An overview of the methodology of the current research is as follows (Fig. 2):

Fig. 2
figure 2

The research flowchart

Extraction methods of extreme series

In EVT, there are two fundamental approaches, both widely used: the block maxima (BM) or annual maximum series (AMS) (a specific case of BM for yearly blocks) method and the peaks-over-threshold (POT) method (Ferreira and Haan 2015). The BM approach consists of dividing the observation period into nonover-lapping periods of equal size and restricts attention to the maximum observation in each period Gumbel (1958). In POT approach, one selects those of the initial observations that exceed a certain high threshold. The probability distribution of those selected observations is approximately a generalized Pareto distribution (Pickands 1975).

Stationary analysis tests

Augmented Dickey-Fuller (ADF) test

The augmented Dickey-Fuller (ADF) test can assess stationary. Here, H0 hypothesizes that the time series is stationary, while H1 signifies a non-stationary time series (Banerjee et al. 1993). ADF test was applied at each station to assess stationary in time series at the 95% level of confidence using Eq. (1).

$$\Delta xn=\alpha+\beta t\;+\;\gamma xt-1+\sum\left(\delta t\Delta xt-\;\right)\;p\;j=1+et\;\left(1\right)$$
(1)

where ∆x is the differenced series at a lag of n years, α is the drift, β is the coefficient on a time trend, p is the lag order autoregressive process, γ represents the process root coefficient, δt represents the lag operator, and et is the independent identical distribution residual term with mean = 0 and variance σ2 = 0.

Kwiatkowski-Phillips-Schmidt-Shin (KPSS) test

The null hypothesis here is the stationary of time series around mean or a linear trend, while the alternative hypothesis assumes a non-stationary time series because of the existence of a unit root (Kwiatkowski et al. 1992). Time series Y1, Y2, …, Yn can be decomposed to a deterministic trend (βt), random walk (rt), and stationary error (εt):

$${\mathrm Y}_{\mathrm t}={\mathrm r}_{\mathrm t}+{\mathrm\beta}_{\mathrm t}+{\mathrm\varepsilon}_{\mathrm t}$$
(2)
$${\mathrm r}_{\mathrm t}={\mathrm r}_{\mathrm t-1}+{\mathrm u}_{\mathrm t}$$
(3)

For time series Yt with a deterministic stationary trend, the null hypothesis is expressed as \({\sigma }_{U}^{2}=0,\) meaning that the intercept is a fixed component, against the alternative of a positive \({\sigma }_{U}^{2}\).
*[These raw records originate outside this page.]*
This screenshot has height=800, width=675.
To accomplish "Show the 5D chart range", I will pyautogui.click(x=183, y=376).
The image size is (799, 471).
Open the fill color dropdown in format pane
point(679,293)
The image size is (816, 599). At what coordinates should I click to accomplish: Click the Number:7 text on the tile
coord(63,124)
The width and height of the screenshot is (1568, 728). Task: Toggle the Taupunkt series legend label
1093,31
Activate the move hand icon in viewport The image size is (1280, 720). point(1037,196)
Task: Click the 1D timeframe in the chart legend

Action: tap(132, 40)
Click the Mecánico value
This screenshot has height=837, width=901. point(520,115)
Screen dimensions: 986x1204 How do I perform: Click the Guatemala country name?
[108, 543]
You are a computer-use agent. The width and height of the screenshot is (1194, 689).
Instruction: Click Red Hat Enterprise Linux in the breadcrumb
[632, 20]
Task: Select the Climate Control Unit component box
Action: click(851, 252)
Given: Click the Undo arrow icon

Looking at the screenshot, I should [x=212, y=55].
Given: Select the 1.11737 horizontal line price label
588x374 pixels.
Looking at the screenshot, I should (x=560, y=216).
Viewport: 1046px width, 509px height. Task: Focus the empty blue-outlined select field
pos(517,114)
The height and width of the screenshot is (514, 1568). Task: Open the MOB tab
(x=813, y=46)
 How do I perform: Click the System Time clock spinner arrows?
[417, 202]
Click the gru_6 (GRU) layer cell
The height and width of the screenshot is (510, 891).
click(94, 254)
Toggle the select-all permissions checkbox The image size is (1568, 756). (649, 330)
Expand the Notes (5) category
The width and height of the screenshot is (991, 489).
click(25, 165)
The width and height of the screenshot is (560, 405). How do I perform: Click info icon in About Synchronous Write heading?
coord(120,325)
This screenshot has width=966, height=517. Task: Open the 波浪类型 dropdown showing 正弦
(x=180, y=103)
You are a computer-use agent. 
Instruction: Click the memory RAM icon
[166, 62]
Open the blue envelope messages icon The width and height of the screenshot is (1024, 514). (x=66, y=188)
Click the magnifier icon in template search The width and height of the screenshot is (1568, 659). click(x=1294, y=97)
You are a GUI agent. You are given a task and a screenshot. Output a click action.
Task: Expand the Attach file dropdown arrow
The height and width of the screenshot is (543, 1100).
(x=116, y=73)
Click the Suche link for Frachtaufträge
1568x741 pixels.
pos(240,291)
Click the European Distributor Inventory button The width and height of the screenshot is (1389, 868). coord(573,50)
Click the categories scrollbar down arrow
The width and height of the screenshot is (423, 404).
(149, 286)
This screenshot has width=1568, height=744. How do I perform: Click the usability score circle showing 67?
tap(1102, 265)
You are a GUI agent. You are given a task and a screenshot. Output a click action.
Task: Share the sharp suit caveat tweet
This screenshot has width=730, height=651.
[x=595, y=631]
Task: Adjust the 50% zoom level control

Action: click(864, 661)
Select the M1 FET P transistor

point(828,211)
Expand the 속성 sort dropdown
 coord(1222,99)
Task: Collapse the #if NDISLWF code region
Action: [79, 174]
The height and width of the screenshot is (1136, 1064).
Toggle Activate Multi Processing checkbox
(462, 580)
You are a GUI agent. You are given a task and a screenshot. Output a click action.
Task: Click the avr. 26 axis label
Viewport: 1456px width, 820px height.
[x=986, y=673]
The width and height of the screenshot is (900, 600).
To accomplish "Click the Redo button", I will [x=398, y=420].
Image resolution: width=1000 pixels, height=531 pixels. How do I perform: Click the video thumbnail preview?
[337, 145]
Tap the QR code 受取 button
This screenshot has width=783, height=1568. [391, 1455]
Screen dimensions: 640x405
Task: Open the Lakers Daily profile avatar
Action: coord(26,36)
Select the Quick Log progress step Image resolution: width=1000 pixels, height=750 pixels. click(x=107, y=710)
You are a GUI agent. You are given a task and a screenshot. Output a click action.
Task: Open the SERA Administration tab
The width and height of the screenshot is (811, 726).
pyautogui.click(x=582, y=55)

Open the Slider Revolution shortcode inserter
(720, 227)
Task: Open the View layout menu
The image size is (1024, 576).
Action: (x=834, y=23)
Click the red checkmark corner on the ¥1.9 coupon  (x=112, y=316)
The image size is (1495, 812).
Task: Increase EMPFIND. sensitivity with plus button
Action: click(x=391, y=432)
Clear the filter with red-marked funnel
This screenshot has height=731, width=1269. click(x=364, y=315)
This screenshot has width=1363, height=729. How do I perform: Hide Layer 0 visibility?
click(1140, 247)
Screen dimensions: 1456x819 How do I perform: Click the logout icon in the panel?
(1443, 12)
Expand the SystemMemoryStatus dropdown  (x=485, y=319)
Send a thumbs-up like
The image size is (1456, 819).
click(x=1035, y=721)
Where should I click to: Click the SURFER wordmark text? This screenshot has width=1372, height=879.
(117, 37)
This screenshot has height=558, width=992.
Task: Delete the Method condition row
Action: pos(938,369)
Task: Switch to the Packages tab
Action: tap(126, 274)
For this case, the residual error \({e}_{t}={\epsilon }_{t}\), where \({e}_{t}={Y}_{t}-\overline{Y }\) and \({Y}_{t}={r}_{0}+{\beta }_{t}+{\varepsilon }_{t}\) (H0). The H1 specifies that \({e}_{t }={r}_{t }+{\varepsilon }_{t}\), which means the process has a unit root. The general form for the KPSS test is as follows:

$$\mathrm{KPSS}=\frac1{\mathrm T^2}{\textstyle\sum_{\mathrm t=1}^{\mathrm t}}\frac{{\mathrm s}_{\mathrm t}^2}{{\widehat\sigma}_\infty^2}$$
(4)
$${\mathrm s}_{\mathrm t}={\textstyle\sum_{\mathrm j=1}^{\mathrm t}}\;{\mathrm e}_{\mathrm j}$$
(5)
$$\widehat\sigma{}_\infty^{\;\;\;2}\;=\;\lim\nolimits_{\mathrm t\rightarrow\infty}\;\mathrm{var}\;\left({\textstyle\sum_{\mathrm t=1}^{\mathrm t}}\;{\mathrm r}_{\mathrm t}\right)$$
(6)

Pettitt’s test

The Pettitt’s test is based on the Mann–Whitney two-sample test (rank-based test) and allows the detection of a single shift at an unknown time t (Pettitt 1979). The null hypothesis is no change in the distribution of a sequence of random variables; the alternative hypothesis is that the distribution function F1(x) of the random variables from X1 to Xt is different from the distribution function F2(x) of the random variables from Xt+1 to XT. Hence:

$$D_{ij}=\mathrm{sgn}\;\left(X_i-X_j\right)=\left\{\begin{array}{c}-1\;(X_i\;-\;X_j)\;<0\\0\;(X_{i\;}-\;X_j)\;=0\\+1\;(X_i\;-\;X_j)\;>0\end{array}\right.$$
(7)

where Xi and Xj are random variables with Xi following Xj in time. The test statistic Ut,T depends on Dij as:

$${\mathrm U}_{\mathrm t},\mathrm{T}={\textstyle\sum_{\mathrm i=1}^{\mathrm t}}\;\;{\textstyle\sum_{\mathrm j=\mathrm t+1}^{\mathrm T}}\;{\mathrm D}_{\mathrm{ij}}$$
(8)

The statistic Ut,T is the same as the Mann–Whitney statistic for analyzing when the two samples X1, …, Xt and Xt+1 …, XT arise from the same population. The test statistic Ut,T is assessed for all random variables from 1 to T; then the most significant change point is selected where the value of |Ut,T| is the largest:

$${\mathrm K}_{\mathrm T}=\max\nolimits_{1\leq\;\mathrm t\;<\mathrm T}\left|{\mathrm U}_{t,\mathrm T}\right|$$
(9)

A change-point occurs at time t when the statistic KT is significantly different from zero at a given level. The approximate significant level is given by:

$$\mathrm p=2.\;\exp\;\left(\frac{-6\mathrm k_{\mathrm T}^2}{\mathrm T^2+\mathrm T^3}\right)$$
(10)

Once the p-value is less than the pre-assigned significance level α, we can reject the null hypothesis and divide the data into two sub-series (before and after the location of the change-point) with two different distribution functions.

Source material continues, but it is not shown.